48th Lieutenant Governor of California
- In office April 27, 2010 – January 3, 2011
- Governor: Arnold Schwarzenegger
- Preceded by: Mona Pasquil (acting)
- Succeeded by: Gavin Newsom

Member of the California State Senate from the 15th district
- In office December 6, 2004 – April 27, 2010
- Preceded by: Bruce McPherson
- Succeeded by: Sam Blakeslee

Member of the California State Assembly from the 33rd district
- In office December 7, 1998 – November 30, 2004
- Preceded by: Tom J. Bordonaro Jr.
- Succeeded by: Sam Blakeslee

Mayor of Santa Maria
- In office 1996–1998
- Preceded by: Robert Bunch
- Succeeded by: Joe Centeno

Personal details
- Born: August 21, 1967 (age 58) Santa Maria, California, U.S.
- Party: Republican
- Spouse: Laura Maldonado
- Education: California Polytechnic State University

= Abel Maldonado =

48th Lieutenant Governor of California (born 1967)

Abel O. Maldonado Jr. (born August 21, 1967) is an American politician who served as the 48th lieutenant governor of California from April 27, 2010 to January 3, 2011. As of 2026, he is the last Republican to serve as California's Lieutenant Governor.

Elected to the Santa Maria City Council in 1994, Maldonado then served as mayor of Santa Maria from 1996 to 1998, when he was elected to the California State Assembly. He served in that body from 1998 to 2004 and then in the California State Senate from 2004 to 2010, running unsuccessfully for the Republican nomination for California State Controller in 2006. Maldonado was the first Republican in the State Senate to vote for the budget during the budget deadlock in 2007. He represented a swing district in the Senate and is considered a moderate.

On November 23, 2009, then-Governor Arnold Schwarzenegger announced Maldonado as his nominee for lieutenant governor to fill the vacancy created by Democrat John Garamendi's election to the United States House of Representatives. Maldonado was sworn into office on April 27, 2010 and was defeated in the 2010 lieutenant gubernatorial election by Democratic San Francisco Mayor Gavin Newsom.

Maldonado ran for California's 24th congressional district in the 2012 elections, but was defeated by incumbent Democrat Lois Capps. In May 2013, he announced that he was running for governor in the 2014 election, but dropped out in January 2014 after unsuccessful fundraising efforts and campaign missteps.
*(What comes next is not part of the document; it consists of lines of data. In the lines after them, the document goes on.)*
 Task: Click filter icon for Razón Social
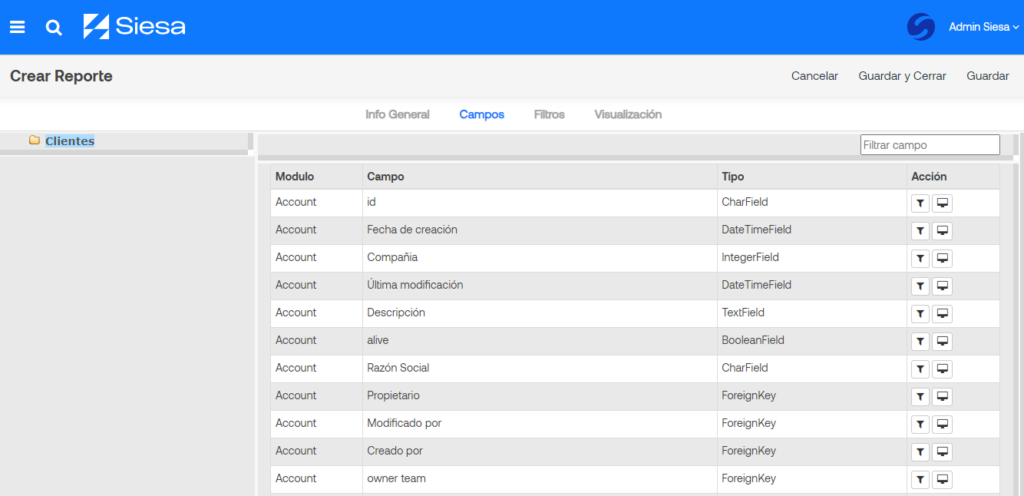click(920, 369)
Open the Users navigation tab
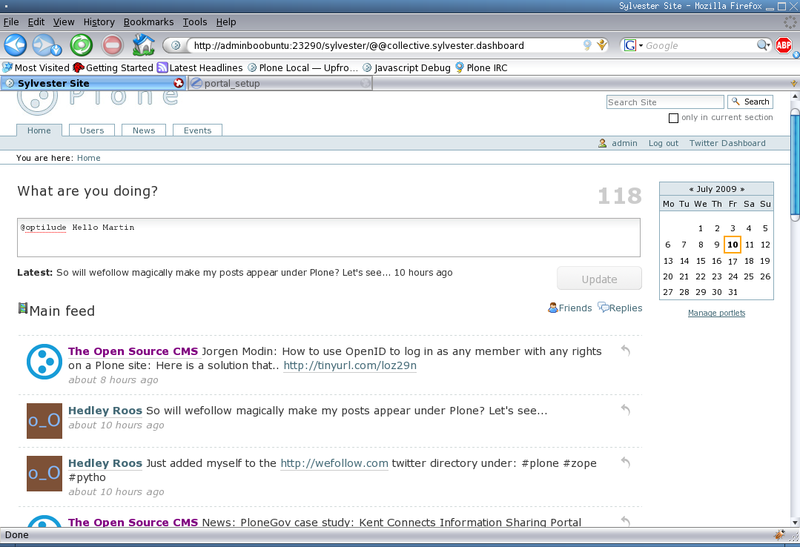The width and height of the screenshot is (800, 547). pos(92,130)
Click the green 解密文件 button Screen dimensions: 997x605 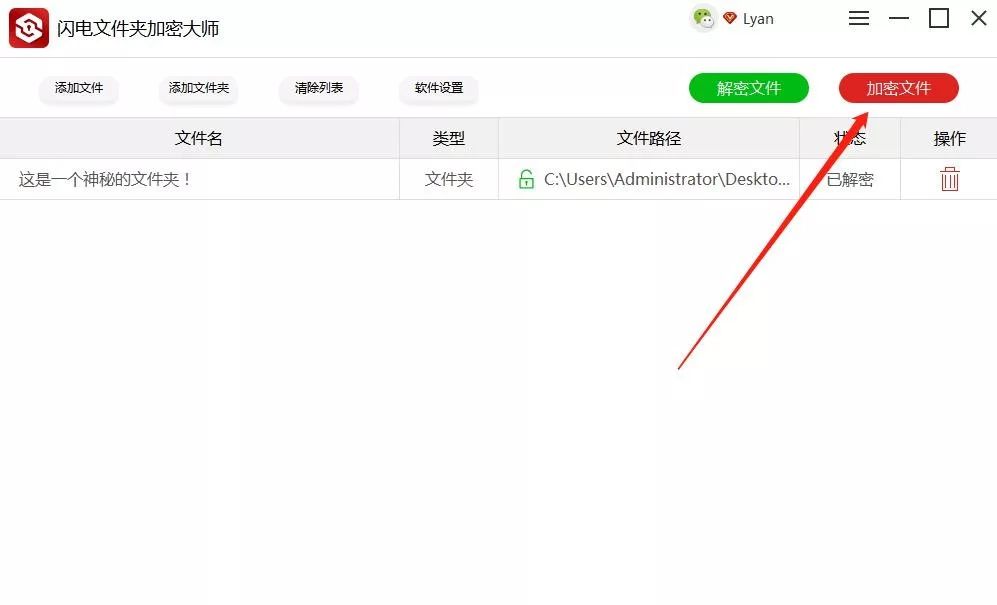point(748,88)
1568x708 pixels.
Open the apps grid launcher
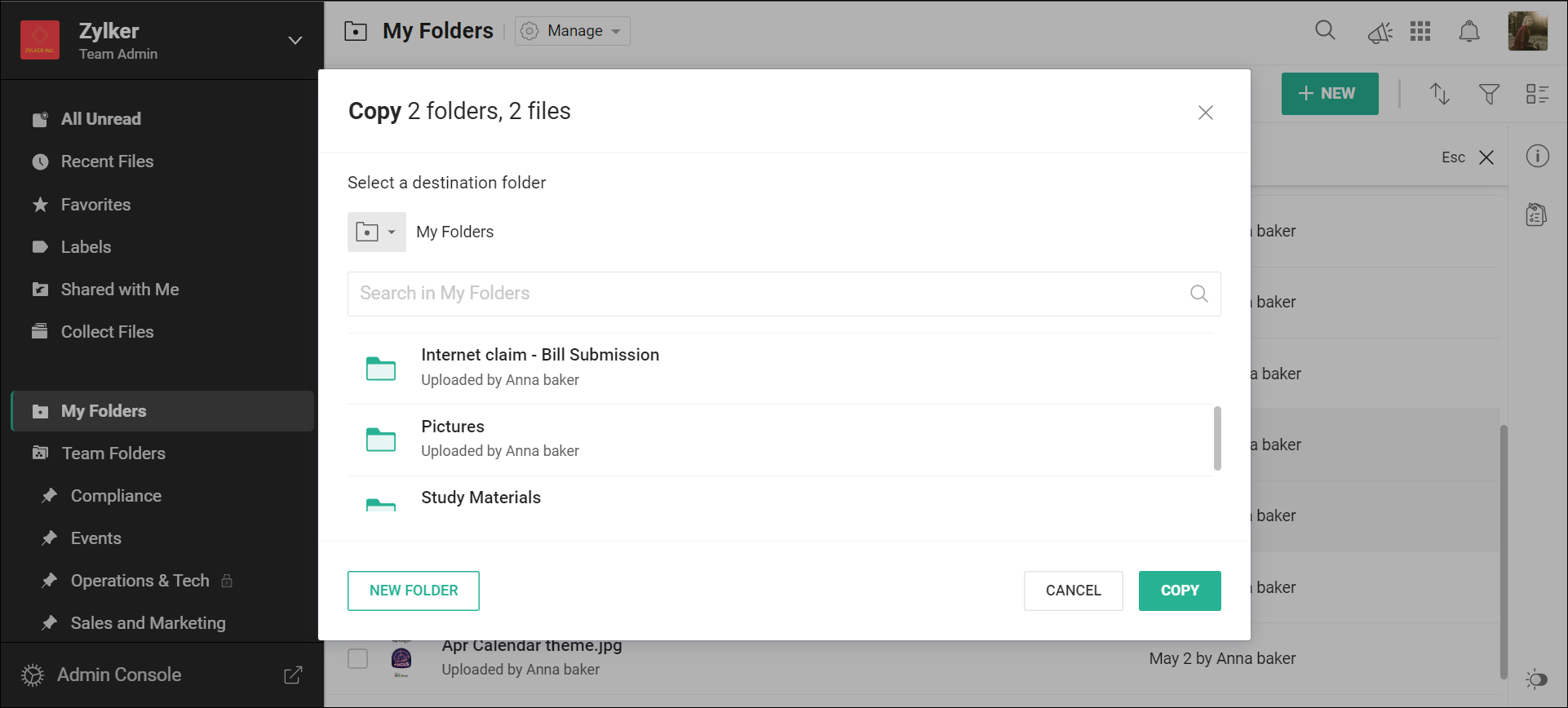[x=1420, y=31]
In 2017, Maldonado was considered for the role of United States secretary of agriculture by Donald Trump, but was ultimately not nominated.
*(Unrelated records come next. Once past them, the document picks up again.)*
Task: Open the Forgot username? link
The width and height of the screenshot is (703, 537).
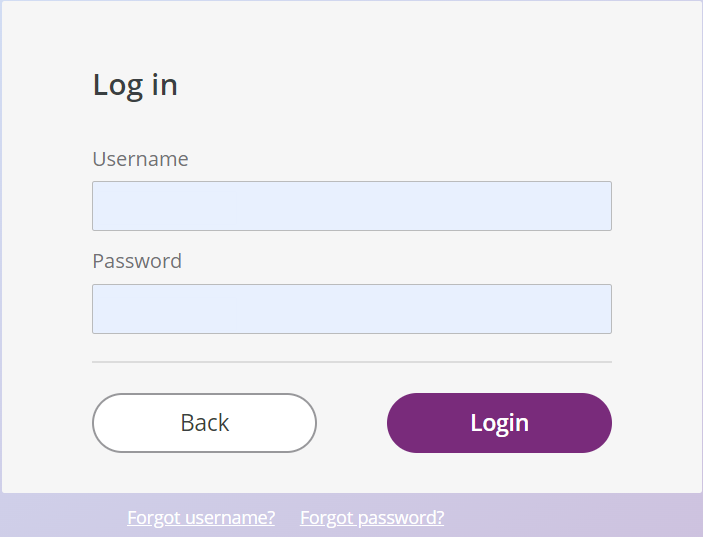Action: tap(201, 518)
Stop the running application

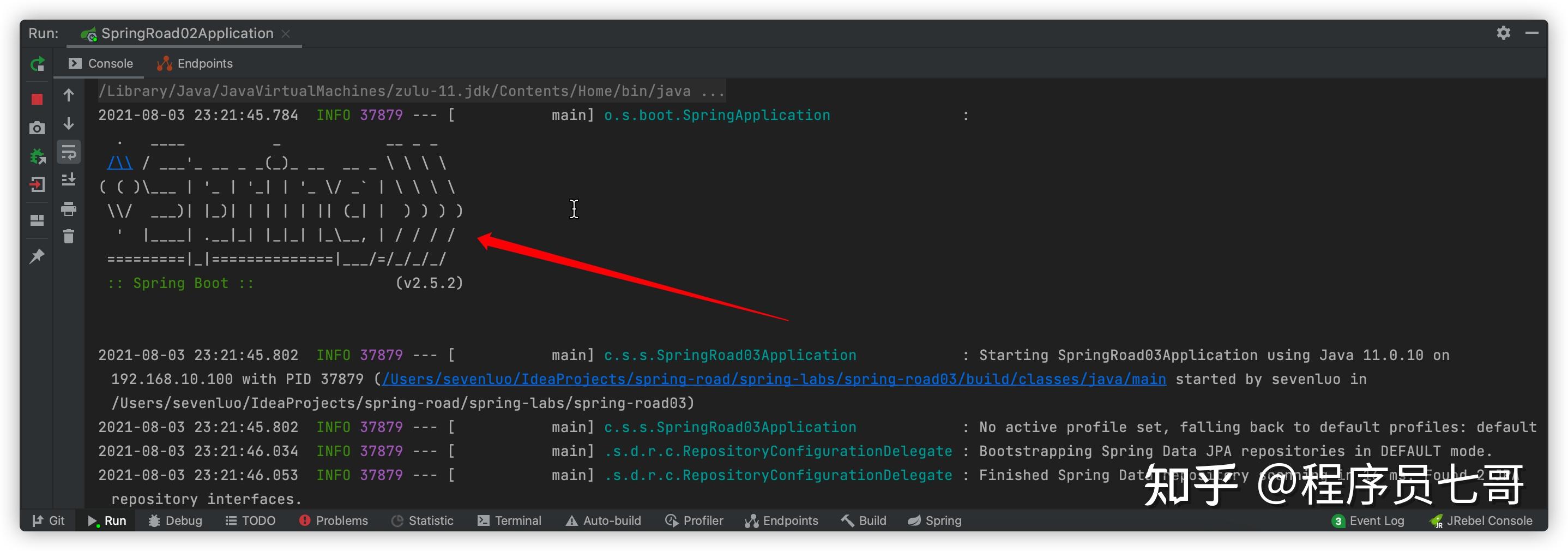tap(37, 99)
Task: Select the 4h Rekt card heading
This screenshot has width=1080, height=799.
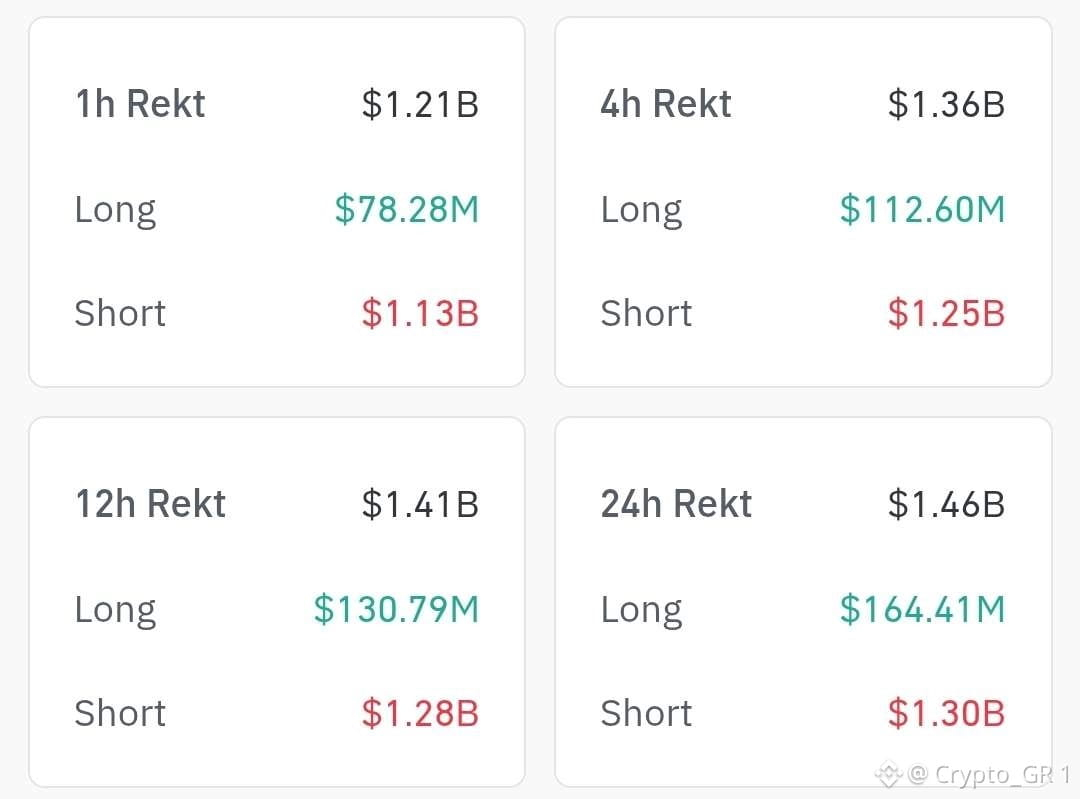Action: [x=666, y=104]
==Early life and education==
Maldonado was born in Santa Maria, California, the eldest son of immigrant Mexican farm workers. His family eventually acquired a small family farm, where they grew strawberries. After Maldonado graduated from Santa Maria High School, his family used their earnings from the farm to send him to California Polytechnic State University in San Luis Obispo, where he studied crop science, but dropped out before completing his degree. Maldonado then returned to his family's farm and helped his family grow the half-acre strawberry farm into a 6,000-acre (24 km²) farm, employing 250 people, with produce shipped around the world.

== Early political career ==

===Santa Maria city politics===
After months of attempting to obtain a building permit from the city of Santa Maria to construct a cooling facility on the farm, Maldonado grew disillusioned with the city bureaucracy and decided to run for the Santa Maria City Council in 1994 at the age of 26. In 1996, at the age of 28, Councilman Maldonado successfully ran for mayor, defeating the incumbent Mayor Robert Gordon Bunch and retiree George Hobbs 40%-39%-21%, a margin of 70 votes.

===California Assembly===

====Elections====
In 1998, at the age of 31, Mayor Maldonado was elected to the California State Assembly with 60% of the vote in the 33rd District, representing San Luis Obispo County and western Santa Barbara County. Maldonado was re-elected in 2000 with 65% of the vote and in 2002 with 63% of the vote.

====Tenure====
During his Assembly tenure, Maldonado was named "Hero of the Taxpayer" by the Americans for Tax Reform. He led issues such as seat belts in school buses and California Workers Compensation Reform.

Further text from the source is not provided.